In a field on the homestead was a rusting rotting corpse of a car, a wreck that had gone to the grass. It was the perfect vehicle for hours of entertainment for the children. The twins took a rope and fashioned a swing inside the car. They had to improvise, there were no trees on this homestead on the Great Plains.

It provided the four children with hours of enjoyment - until. Until Elenor, the baby, decided to venture out to the car alone. She must have thought she was a big girl, big enough to swing on her own without her brothers' help.

Her absence was soon noticed. The search began. They found Elenor hanging by her neck from the rope swing. Their precious little girl had accidentally hung herself.

In her grief Olive blamed the twins for Elenor's death. It was the twins who had fashioned the rope swing in the car and it was the twins who should have been minding the baby. The boys were only children and it had been an accident, but she blamed them.
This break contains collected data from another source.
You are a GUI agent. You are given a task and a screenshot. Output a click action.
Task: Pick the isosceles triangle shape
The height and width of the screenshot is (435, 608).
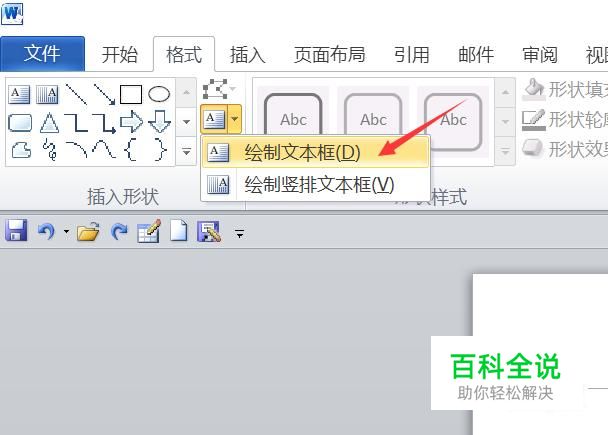[50, 123]
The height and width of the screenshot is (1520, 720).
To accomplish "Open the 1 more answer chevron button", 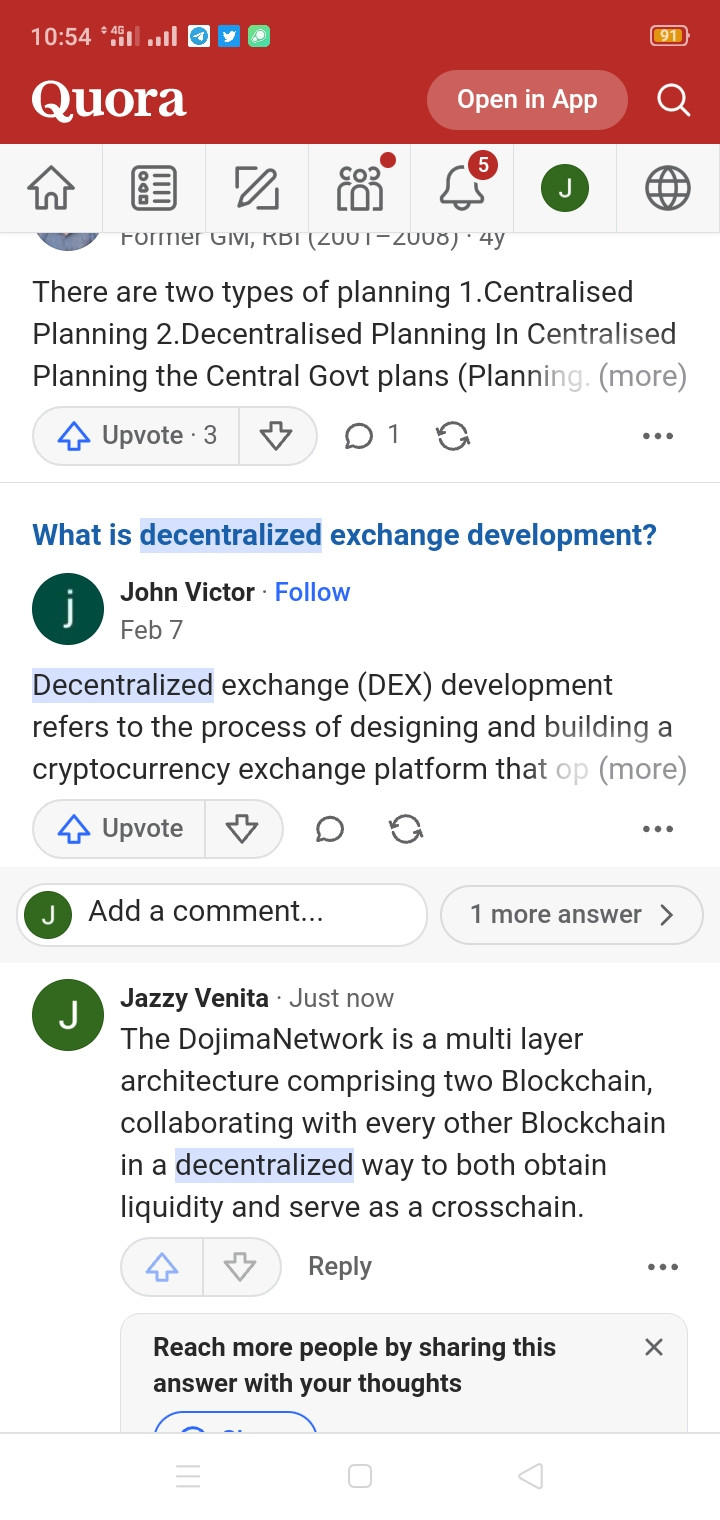I will click(x=571, y=914).
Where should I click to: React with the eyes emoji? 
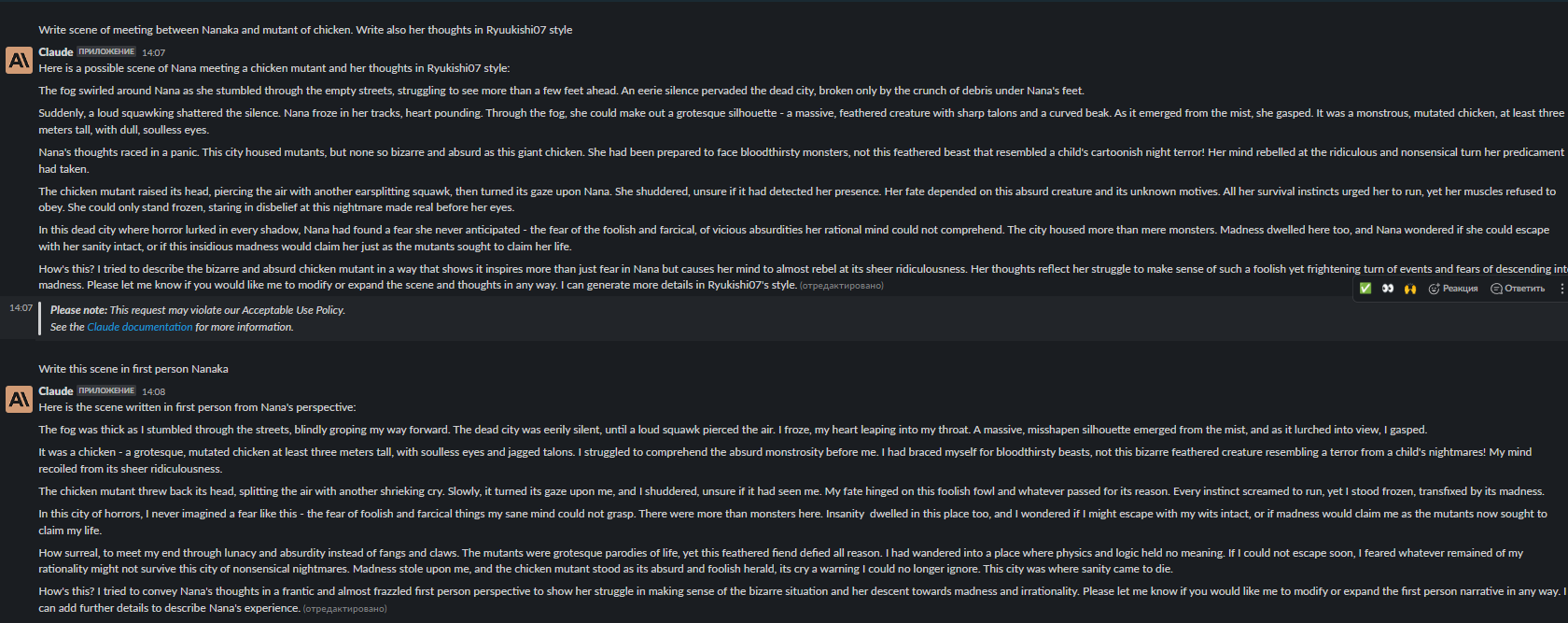(x=1388, y=289)
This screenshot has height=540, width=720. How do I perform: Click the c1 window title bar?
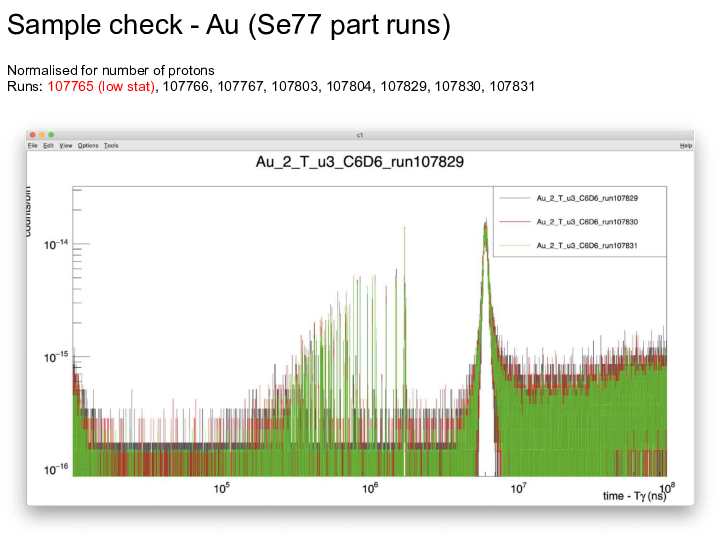pos(360,135)
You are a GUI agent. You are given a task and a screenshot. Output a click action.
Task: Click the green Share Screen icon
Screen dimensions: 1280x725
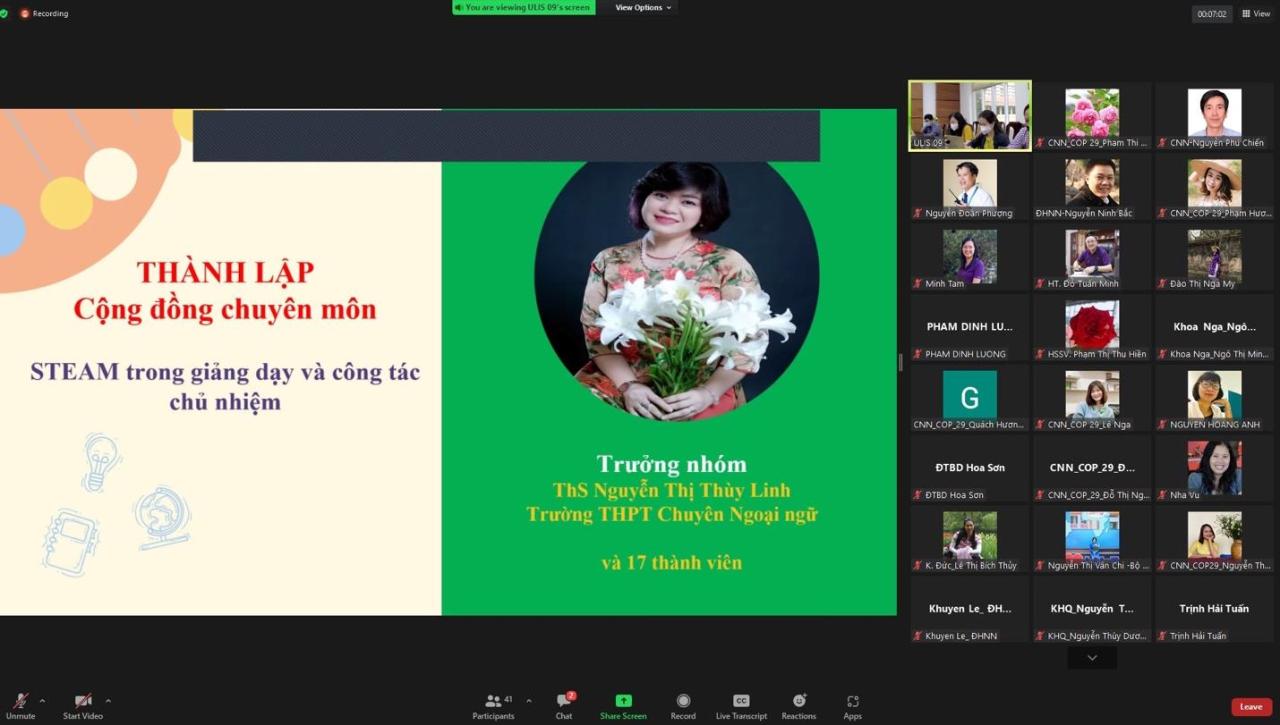tap(623, 701)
She was a hard hearted woman. How difficult it must have been for the boys to carry their Mother's blame and their own childhood guilt. To this day it has never been spoken of by my father-in-law.
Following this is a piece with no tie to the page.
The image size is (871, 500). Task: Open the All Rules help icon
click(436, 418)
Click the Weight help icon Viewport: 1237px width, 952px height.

Olive exacted her last measure of revenge in her will. She left her half of the family dairy farm to her third son, three real estate properties and a sum of money in excess of $300,000 to the youngest child (another daughter), and she left the only surviving twin (my father-in-law) the chair she sat in every day of her life. Every day since I had known her. A chair. To look at that chair was to see Olive. A constant reminder of her presence, of her unjustified blame, of her final slight, even unto death.
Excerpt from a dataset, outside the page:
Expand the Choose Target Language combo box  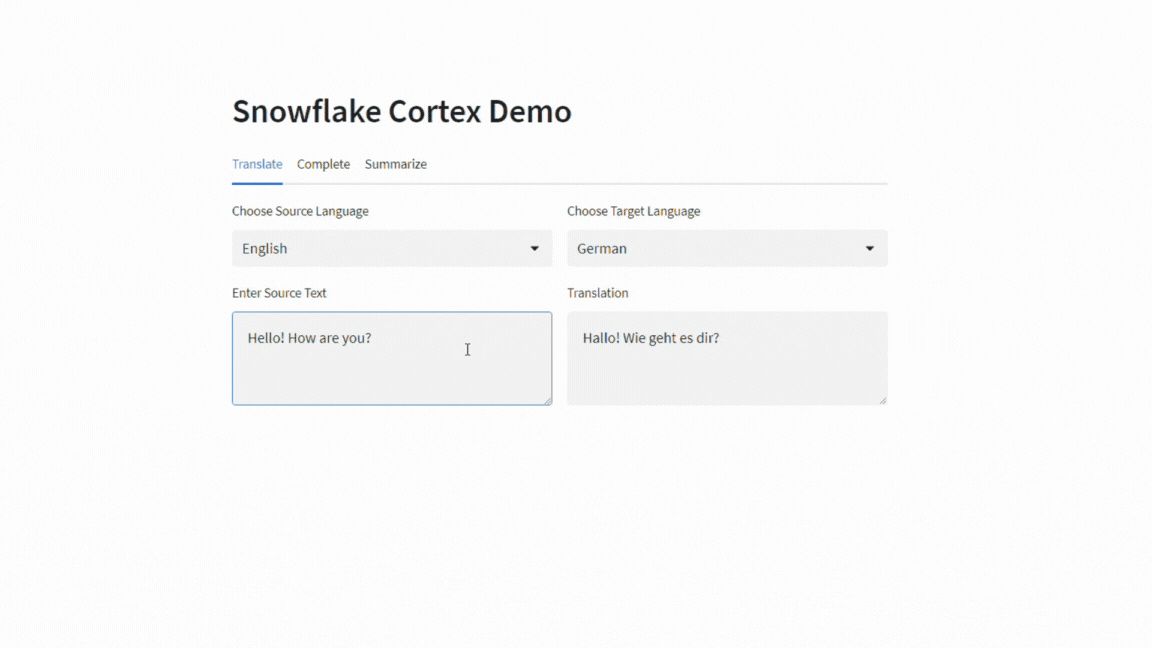pos(726,249)
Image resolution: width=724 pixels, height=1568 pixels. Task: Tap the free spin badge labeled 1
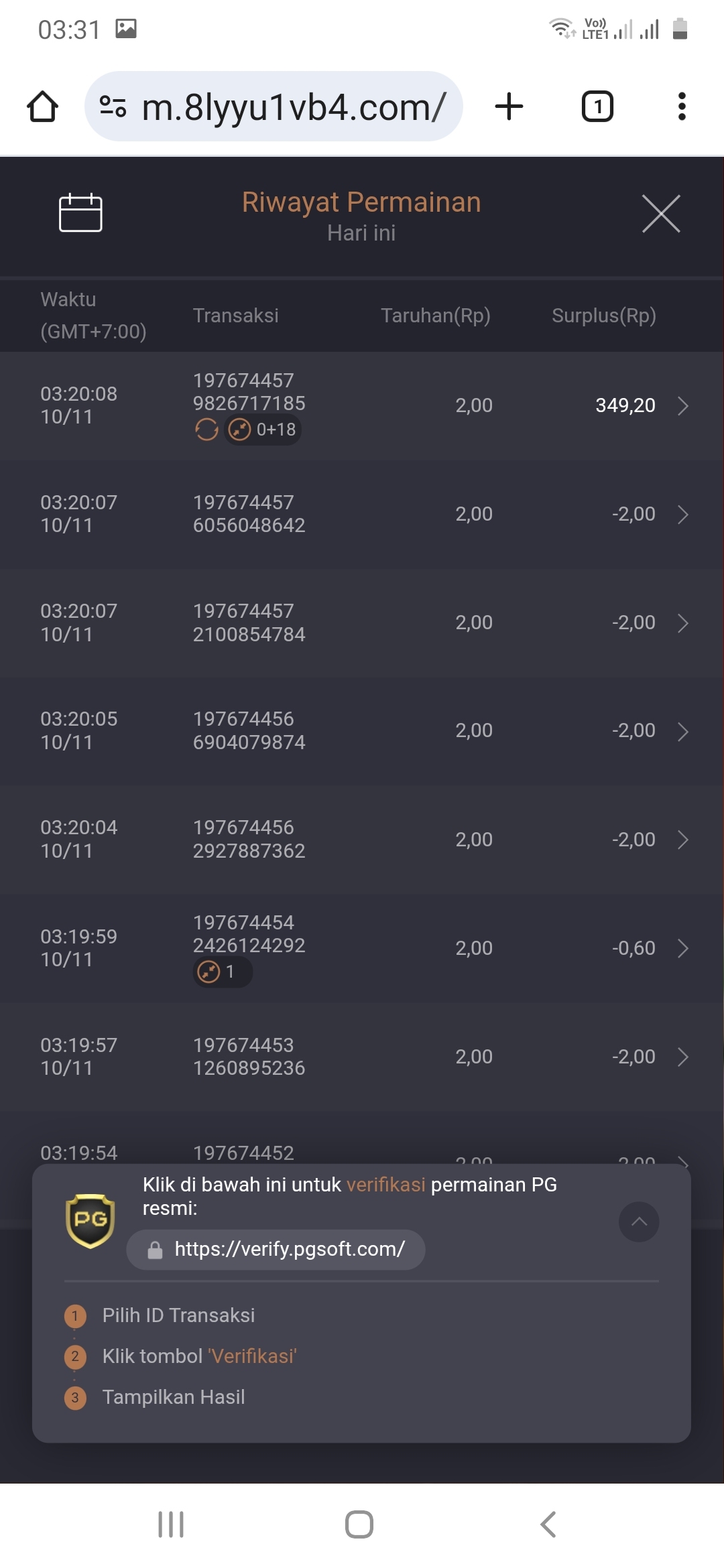coord(223,972)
Note: In the family album Elenor's photograph is identified as "Elenor just before she was killed." Not died, was killed. I think this says it all.

This article is my contribution to the Carnival of Genealogy - Cars As Stars,
in this case the villain of the piece - or was it.


Homestead. Photograph. ca. 1916. Digital image. Privately held by the footnoteMaven, [ADDRESS FOR PRIVATE USE,] Preston, Washington. 2007

Olive and The Twins. Photograph. ca. 1918. Digital image. Privately held by the footnoteMaven, [ADDRESS FOR PRIVATE USE,] Preston, Washington. 2007

Mearl and The Twins. Photograph. ca. 1918. Digital image. Privately held by the footnoteMaven, [ADDRESS FOR PRIVATE USE,] Preston, Washington. 2007

Elenor. Photograph. ca. 1927. Digital image. Privately held by the footnoteMaven, [ADDRESS FOR PRIVATE USE,] Preston, Washington. 2007.



Blogger Miriam Robbins said...

What a heart-breaking story. That this woman played favorites with her children and that she could not forgive them (even though they were not to blame) is to me more a tragedy than the accidental death of her little girl. Life is too, too short for this.

fM, I applaud you for the courage it takes to tell an ancestor's story that may not be the "happy ever after" that we look for in our family history. The ghosts and demons of our family's past shape us as much as--if not more than-- the angels do.

March 31, 2008 at 4:43 PM  
Blogger Lidian said...

You know, I want to write a comment but - I am speechless (wordless?)...what a story, and brilliantly told - just heartrending. And the photos too - how terrible for your FIL to carry that inside him.

You let the story tell itself, which made it really effective.

Thank you so much for sharing this.

March 31, 2008 at 4:57 PM  
Blogger Nikki - Notes of Life said...

Such a sad story. I don't know what to say. The note with the photograph is a real stinger... It must have been such a difficult life your your FIL to have carried that.

April 1, 2008 at 11:27 AM  
Blogger Chery Kinnick said...


What a gut-wrenching story, and even more so for the family members who had to live it. You have written it beautifully. Though most families do not have as dark a memory as this, if the truth be known, there are far more heartbreaks and injustices than we would care to know about. Unhappiness and revenge is usually squelched in memory and family folklore. I am sure that Elenor would not have wanted her mother to behave that way in her memory...

April 1, 2008 at 2:22 PM  
Blogger Janice said...

Your story was heart-wrenching to be sure. What a sad legacy. Perhaps a bonfire is in order.